Few state issues have attracted as much controversy and national attention as the application of the death penalty in Texas. In the years since the death penalty was reinstated in 1976, Texas has led the nation in passing death sentences and executing prisoners. The vigor with which Texas has implemented capital punishment has, however, raised more than a few questions. Why has Texas been so fervent in pursuing capital punishment? Has an aggressive death penalty produced any benefits? Have dangerous criminals been deterred? Have rights been trampled in the process and, most importantly, have innocents been executed? These important questions form the core of Lethal Injection: Capital Punishment in Texas during the Modern Era.
This book is the first comprehensive empirical study of Texas's system of capital punishment in the modern era. Jon Sorensen and Rocky Pilgrim use a wealth of information gathered from formerly confidential prisoner records and a variety of statistical sources to test and challenge traditional preconceptions concerning racial bias, deterrence, guilt, and the application of capital punishment in this state. The results of their balanced analysis may surprise many who have followed the recent debate on this important issue.
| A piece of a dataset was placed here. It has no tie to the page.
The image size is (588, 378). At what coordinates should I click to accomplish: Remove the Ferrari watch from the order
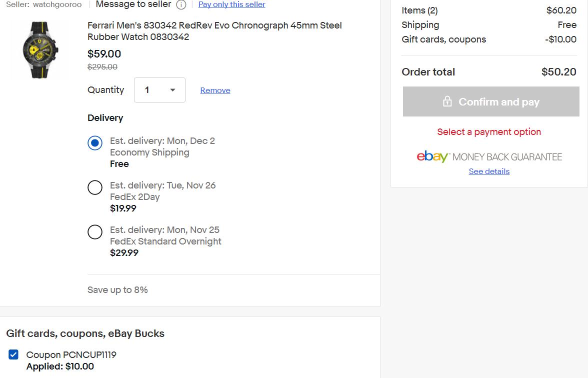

Jon Sorensen is Professor of Justice Studies at Prairie View A&M University. He has written extensively on capital punishment and served as an expert witness in capital murder trials.
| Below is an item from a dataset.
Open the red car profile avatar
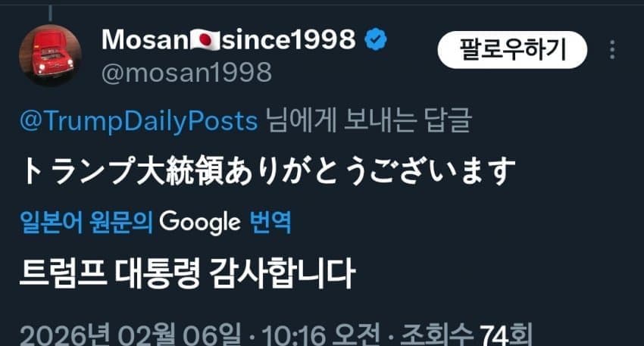Screen dimensions: 644x346 50,55
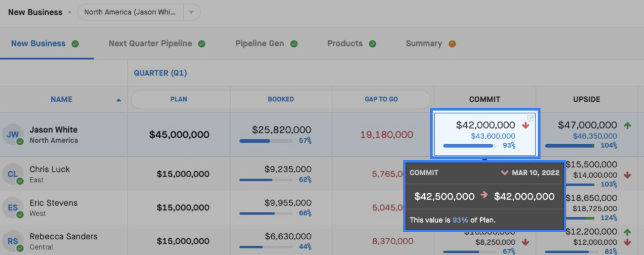This screenshot has height=255, width=644.
Task: Click the edit icon in Commit cell
Action: tap(531, 118)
Rocky Leann Pilgrim is a practicing attorney who focuses on family and consumer law. She is also an adjunct professor at the University of Houston Downtown, where she teaches courses in criminal justice.
Chapter 1. The Modern Era
Chapter 2. Deterrence: Does It Prevent Others from Committing Murder?
Chapter 3. Incapacitation: Does It Keep Them from Killing Again?
Chapter 4. Retribution: Do They Deserve to Die?
Chapter 5. Administration: Is the Death Penalty Carried Out Impartially, Reliably, and Efficiently?